Sería un músico nacido en Orgaz (Toledo), Aurelio Fernández Cabrera, quien se alzase con el Primer Premio de tan interesante Concurso, al que presenta un pasodoble con el título de «Primavera  Sevillana». Esa primavera que él, en su juventud, y durante su estancia en Sevilla al cursar estudios en el Conservatorio Superior de la capital hispalense, vivió intensamente.

 

Una primavera plena de luz, olor y color, muy distinta a la de su querido y siempre recordado pueblo natal de Orgaz. Y es que Sevilla, llegada su primavera, desprende un color y un olor es­pecial, los mismos que dejan escapar los alegres y toreros compases de su pasodoble.

 

Una primavera Sevillana, antesala de su famosa feria abrileña, recogida en una partitura plena de gracia, salero y auras de Andalucía. Tanta torería atesora, que no exagero, si digo que, al es­cucharla, uno se embriaga con arreboles de esos atardeceres toreros de la Real Maestranza.

 

Pienso que cuando Aurelio Fernández Cabrera llevó su «Primavera Sevillana» al pentagra­ma, tal vez le vinieron a la memoria aquellos amaneceres primaverales sevillanos vividos en su juventud en la ciudad de la Giralda; amaneceres cargados con el intenso olor del azahar, gene­rosamente desprendido por el sahumerio de sus naranjos y limoneros en flor, en tanto que em­briagado y ebrio con el perfume de rosas, jazmines, nardos, clavellinas, miralindos, alhelíes, narcisos, nomeolvides y siemprevivas, llegado de parques y jardines, séntose ante el papel pautado y principió su obra musical en forma de pasodoble.

 

Presumo que, a medida que avanzaba en la composición de su partitura, debieron acudir a su memoria aquellos paseíllos que él, tiempo atrás, presenciara en la Maestranza, cuando el reloj de tan bella y bien encalada plaza marcaba la taurina y lorquiana hora de las cinco de la tarde; cuando el refulgente sol abrileño de Sevilla se hace dueño y señor del azul e inmaculado cielo sevillano.

 

Muchos momentos felices de torería debió recordar el músico toledano a la hora de inspirar­se.
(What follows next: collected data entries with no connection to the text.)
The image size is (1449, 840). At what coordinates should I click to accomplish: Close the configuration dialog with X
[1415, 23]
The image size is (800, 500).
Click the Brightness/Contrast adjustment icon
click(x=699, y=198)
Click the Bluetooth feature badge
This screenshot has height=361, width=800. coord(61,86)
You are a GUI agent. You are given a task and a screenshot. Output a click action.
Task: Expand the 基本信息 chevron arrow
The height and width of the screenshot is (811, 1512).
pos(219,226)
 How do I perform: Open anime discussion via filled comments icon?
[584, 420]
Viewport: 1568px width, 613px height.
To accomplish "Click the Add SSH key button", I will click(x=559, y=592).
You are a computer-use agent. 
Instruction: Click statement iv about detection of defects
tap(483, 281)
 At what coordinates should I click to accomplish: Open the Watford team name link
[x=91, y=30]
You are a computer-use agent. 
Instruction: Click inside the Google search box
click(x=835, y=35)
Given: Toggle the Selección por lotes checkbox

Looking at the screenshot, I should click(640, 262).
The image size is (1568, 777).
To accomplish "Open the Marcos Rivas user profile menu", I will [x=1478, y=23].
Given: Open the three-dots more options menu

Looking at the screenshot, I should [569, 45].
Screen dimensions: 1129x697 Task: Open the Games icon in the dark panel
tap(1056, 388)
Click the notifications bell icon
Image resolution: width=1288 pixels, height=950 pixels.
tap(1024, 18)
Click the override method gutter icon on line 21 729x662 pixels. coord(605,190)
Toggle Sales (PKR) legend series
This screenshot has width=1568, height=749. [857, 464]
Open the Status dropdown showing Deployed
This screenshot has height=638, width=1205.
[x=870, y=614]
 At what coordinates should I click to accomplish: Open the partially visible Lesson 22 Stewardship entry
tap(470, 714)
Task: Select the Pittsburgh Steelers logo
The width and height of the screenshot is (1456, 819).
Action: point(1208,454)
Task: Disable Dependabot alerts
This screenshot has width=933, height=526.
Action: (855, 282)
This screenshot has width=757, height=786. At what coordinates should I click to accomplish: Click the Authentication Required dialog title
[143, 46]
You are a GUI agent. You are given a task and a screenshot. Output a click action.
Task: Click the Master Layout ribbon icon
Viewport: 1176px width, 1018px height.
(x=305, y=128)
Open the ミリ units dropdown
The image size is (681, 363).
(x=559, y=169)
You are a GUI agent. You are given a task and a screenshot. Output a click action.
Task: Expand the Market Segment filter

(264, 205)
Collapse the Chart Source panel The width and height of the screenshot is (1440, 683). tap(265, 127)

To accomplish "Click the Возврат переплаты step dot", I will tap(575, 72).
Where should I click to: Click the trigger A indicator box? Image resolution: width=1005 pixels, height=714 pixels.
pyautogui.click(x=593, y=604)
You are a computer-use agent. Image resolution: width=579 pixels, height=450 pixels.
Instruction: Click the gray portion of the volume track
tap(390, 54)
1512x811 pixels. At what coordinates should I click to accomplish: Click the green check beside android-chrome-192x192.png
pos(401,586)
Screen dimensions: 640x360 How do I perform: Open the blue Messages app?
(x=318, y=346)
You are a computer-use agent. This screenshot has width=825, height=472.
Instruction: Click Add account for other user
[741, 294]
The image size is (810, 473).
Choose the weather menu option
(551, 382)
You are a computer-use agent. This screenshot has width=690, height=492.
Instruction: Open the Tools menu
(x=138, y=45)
Acaso, ¿recordó la vibrante faena que Diego Puerta realizó al miureño «Escobero»?; o, tal vez, ¿recordó la salida a hombros por la Puerta del Príncipe del mítico Curro Romero, aún sin cortar orejas, tras su memorable faena a un Benítez Cubero?; o, acaso, ¿le vino a la memoria la tarde de 1981, cuando Manolo Vázquez abría la Puerta del Príncipe, tras dejar a los aficio­nados sevillanos con el regusto de una insuperable faena?

 

Sí, seguro estoy, que tan sólo así pudo Aurelio Fernández Cabrera imaginar su onírica fantasía musical, que más tarde llevaría al pentagrama con hechuras de pasodoble torero. Yo cuando 10 escucho, y han sido muchas las veces, pienso en todo ello y hasta imagino al Giraldillo, grácil y airoso remate de su sultana madre la Giralda, empinándose sobre los tejadillos del coso maestrante para contemplar el paseíllo de las cuadrillas toreras a los sanes del pasodoble de «Primavera Sevillana».

 

Por último, decir que el segundo y tercer premio fueron otorgados a los pasodobles: «El arte de Cúchares», del alicantino Enrique Pastor Celdra, y «Maestranza Sevillana», de Pedro Morales Muñoz.